The synopsis is enough to capture the unmistakable aroma of nostalgia, implicit and explicit, that permeates the new proposal by Finnish Marko Mäkilaakso, almost a decade after his no less eighties “It Came from the Desert” (2017). And it’s just the tip of the iceberg. “The Creeps” is Mäkilaakso’s tribute to the genre cinema that saw him grow up, a party camouflaged in another party. And at this point, given the capacity, I would almost say it was a private party.
That fashions return every twenty years is not the result of chance or destiny, but of a commercial maneuver: capitalizing on the nostalgia of those who were teenagers and today, turned into adults with purchasing power, need to claim their past as a refuge from a present that suffocates them. It is not necessary to bring up the saturation of eighties nocilladas that we ate at the beginning of the two thousandths. The phenomenon is well understood. And therefore, it is possible to understand both the purpose of “The Creeps” and its nonsense. We are faced with a B-series Creature Feature that arrives two cycles late to the nostalgia it aims to scratch. The “goonie” generation, proud of having grown up among Phoskitos, VHS and latex dolls, has ended up exchanging resistance for resilience, learning to survive in an audiovisual ecosystem that no longer belongs to them. A less traumatic transition thanks to an overwhelming catalog of modern jewels, of incontestable quality and interest, such as “Weapons”, “Sinners”, “Smile”, “Háblame”, “Longless” or “The substance”, among other new references. Meanwhile, the aroma of eighties nostalgia continues to ferment, with traces of rancidity and a corpse aftertaste. If anything, the one that works is the one that works: the one from the nineties, revived in new installments of “Scream”, “I Know What You Did Last Summer”, “Scary Movie” (sigh) and other pop relics for the generation that is beginning to look back. At this point, the question is inevitable: What target audience is “The Creeps” aimed at? Yes, titles like “Frankie Freako”, which circulated at festivals last year, were already anachronistic. To this tonal gap we must add that of its agenda, with a premiere scheduled for Christmas 2021.
Let everyone take the above as a warning or incentive; We are not here to undermine illusions, nor to manufacture them. “The Creeps” moves easily through the terrain of the teenage horror comedy, flirting at times with sex and gore, but never straying from the family film mold that established its main reference: “Gremlins” (1984). Such is the weight of Joe Dante’s classic, that the filmmaker himself blesses the proposal with a small supporting role.

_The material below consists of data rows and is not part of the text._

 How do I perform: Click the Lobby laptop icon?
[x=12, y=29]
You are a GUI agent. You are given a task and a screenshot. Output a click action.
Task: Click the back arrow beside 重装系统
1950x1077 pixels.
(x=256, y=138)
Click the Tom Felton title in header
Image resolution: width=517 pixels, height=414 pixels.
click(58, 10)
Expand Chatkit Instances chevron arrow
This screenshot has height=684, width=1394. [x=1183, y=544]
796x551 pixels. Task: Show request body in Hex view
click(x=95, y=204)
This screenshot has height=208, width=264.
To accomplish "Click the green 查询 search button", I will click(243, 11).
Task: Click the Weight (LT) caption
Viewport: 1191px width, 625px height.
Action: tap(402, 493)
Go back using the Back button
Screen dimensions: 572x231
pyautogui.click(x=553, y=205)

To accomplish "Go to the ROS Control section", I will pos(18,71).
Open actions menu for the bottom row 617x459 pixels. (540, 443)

There is no shortage of meta elbows to other legends of the eighties, such as “Infernal Possession”, “Back to the Future”, “Critters”, “The Fantastic Car” – the KITT thing transcends mere homage – and, most especially, “The Immortals”, with Christopher Lambert revisiting Connor MacLeod in an outdated sword duel with the Kurgan (?). And when they are not winks, they are cliches and cuddly textbook tropes: handsome bullies with pretensions, a badass escaped from a geek convention, nerds salivating over the hottie who plays along with them, foul-mouthed bugs doing comb-overs, prop police, Soviet conspiracies, etc. The losers get wet, the bad guys get dirty, boy looks for girl, girl finds boy, save the world and all that. His speeches are as naive as his sense of humor, filled with breaking the fourth wall with Zach’s monologues on camera, embarrassing music videos and gags that, if they don’t hit the viewer right away, end up ulcerating.
“The Creeps” is an ideal film for those who maintain their diet of nostalgic reflux and like to point their fingers at the screen, wherever they are. Bland, self-righteous irreverence, parody, pastiche, complacency, self-awareness, a lot of bullshit. They are his cards, he neither hides them nor disguises them. Of course, don’t expect anything on par with the films it honors.
Jedediah.

André Itamara Vila Neto é um blogueiro apaixonado por guias de viagem e criador do Road Trips for the Rockstars . Apaixonado por explorar tesouros escondidos e rotas cênicas ao redor do mundo, André compartilha guias de viagem detalhados, dicas e experiências reais para inspirar outros aventureiros a pegar a estrada com confiança. Seja planejando a viagem perfeita ou descobrindo tesouros locais, a missão de André é tornar cada jornada inesquecível.